A year ago today, we launched our Backing Newport campaign to celebrate all the great things about our city. ESTEL FARELL-ROIG looks at how the city has changed since then.

FROM new businesses to major developments, Newport is a city on the rise.

Since we launched our We’re Backing Newport campaign a year ago, the city has seen big changes, such as the opening of the Data Science Campus at Newport’s Office for National Statistics (ONS). The campus is part of a £17-million investment in statistics.

Also this year, work began on a new £100 million International Convention Centre Wales at the Celtic Manor Resort, which is estimated to bring £70 million economic benefit to the area every year.

The new-build 26,000sqm venue will accommodate 5,000 delegates and is set to be open by June 2019.

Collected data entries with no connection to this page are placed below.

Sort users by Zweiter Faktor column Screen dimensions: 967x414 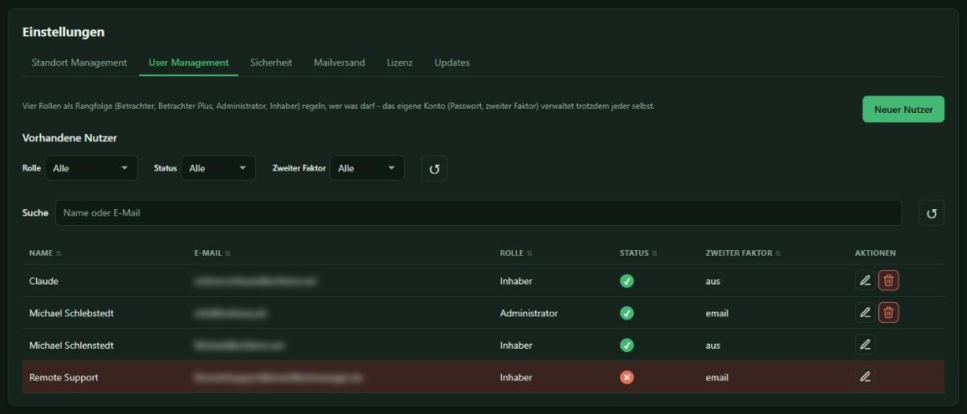coord(743,253)
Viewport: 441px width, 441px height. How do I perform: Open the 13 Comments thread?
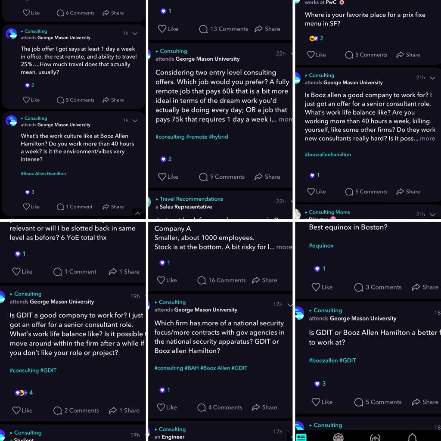pyautogui.click(x=224, y=29)
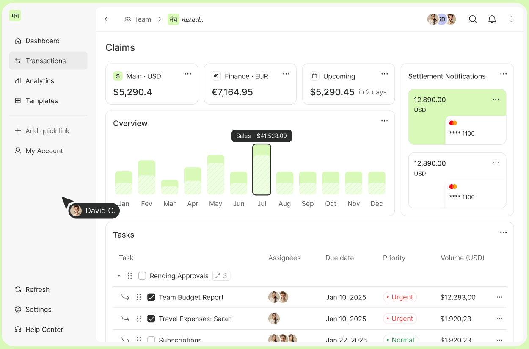Open the Dashboard from the sidebar

click(x=42, y=40)
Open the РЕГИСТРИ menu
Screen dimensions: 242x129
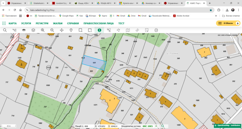[x=42, y=23]
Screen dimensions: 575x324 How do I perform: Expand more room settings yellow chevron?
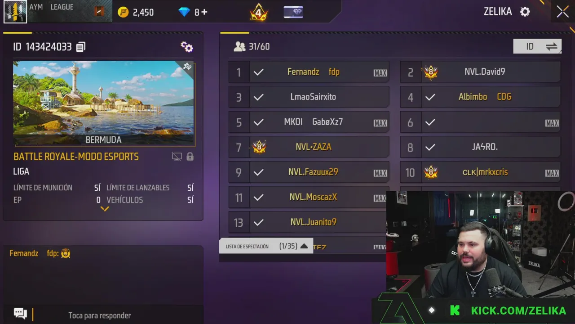105,209
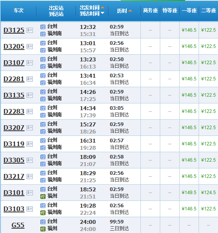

On the other hand, the city’s iconic Transporter Bridge could be undergoing a facelift soon after the council announced in March it was planning to bid for Heritage Lottery funding to the tune of £8 million.

This money would fund a long term programme of improvements, maintenance and repairs required to keep the bridge in pristine operational condition. For example, the funds would be used to carry out essential on-going repairs to the bridge, such as improving the gondola which dates back to 1906, and to create a bigger and better visitor centre.

Just last month, the council announced it would provide funding towards the expansion of the prestigious National Software Academy (NSA).

It has been agreed that a grant of £575,000 will be given to the NSA, which is part of Cardiff University, from a joint regeneration pot managed by the council and Welsh Government.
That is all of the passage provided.